**Given exercise**
Please give the lines between the one holding "Given: Dismiss the" and the one holding "Looking at the screenshot, I should click(x=975, y=611).", inclusive, as a Markdown table with the columns Row and Line. Number each row, skip blank lines, and omit the pictures.

**Provided material**
((

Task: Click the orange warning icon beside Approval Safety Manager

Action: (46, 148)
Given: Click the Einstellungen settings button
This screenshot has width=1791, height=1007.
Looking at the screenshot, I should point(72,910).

))
((

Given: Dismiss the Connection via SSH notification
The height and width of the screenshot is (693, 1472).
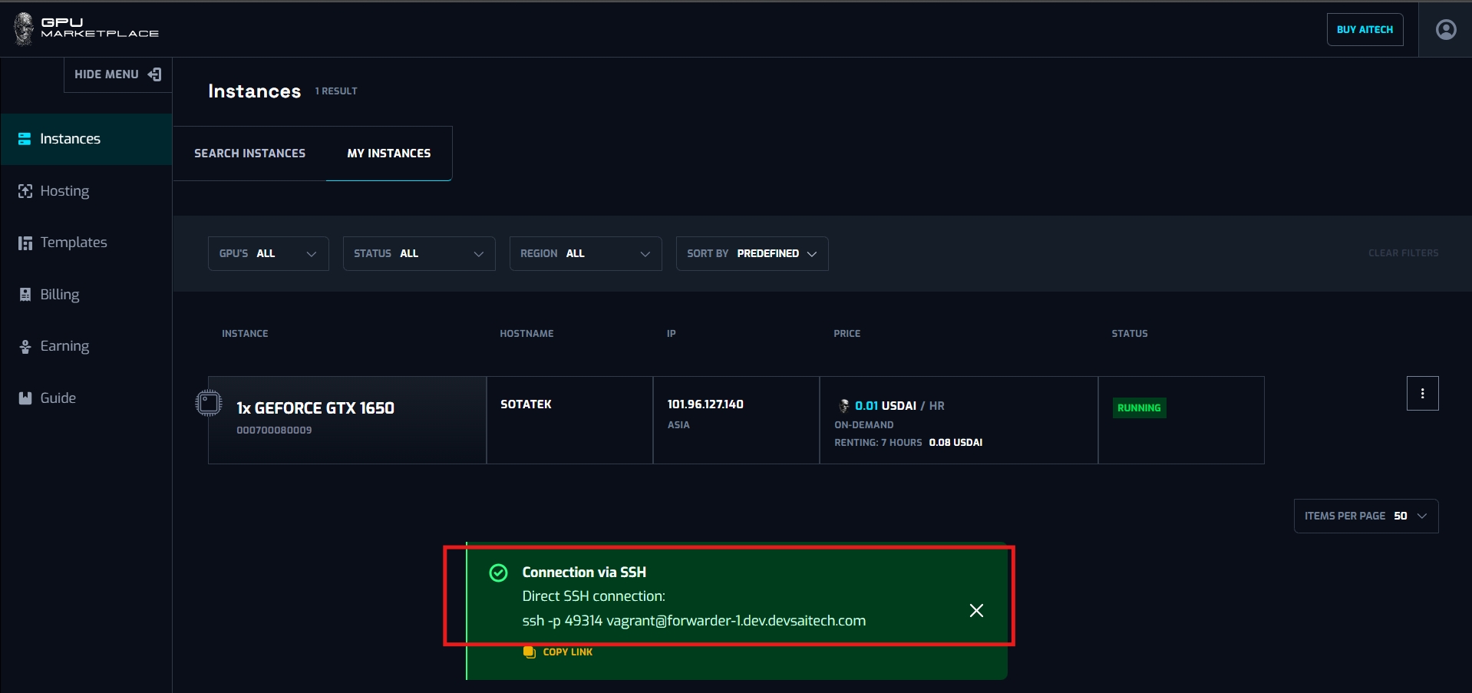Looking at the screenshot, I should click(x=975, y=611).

))

**Exercise response**
| Row | Line |
|---|---|
| 1 | Given: Dismiss the Connection via SSH notification |
| 2 | The height and width of the screenshot is (693, 1472). |
| 3 | Looking at the screenshot, I should click(x=975, y=611). |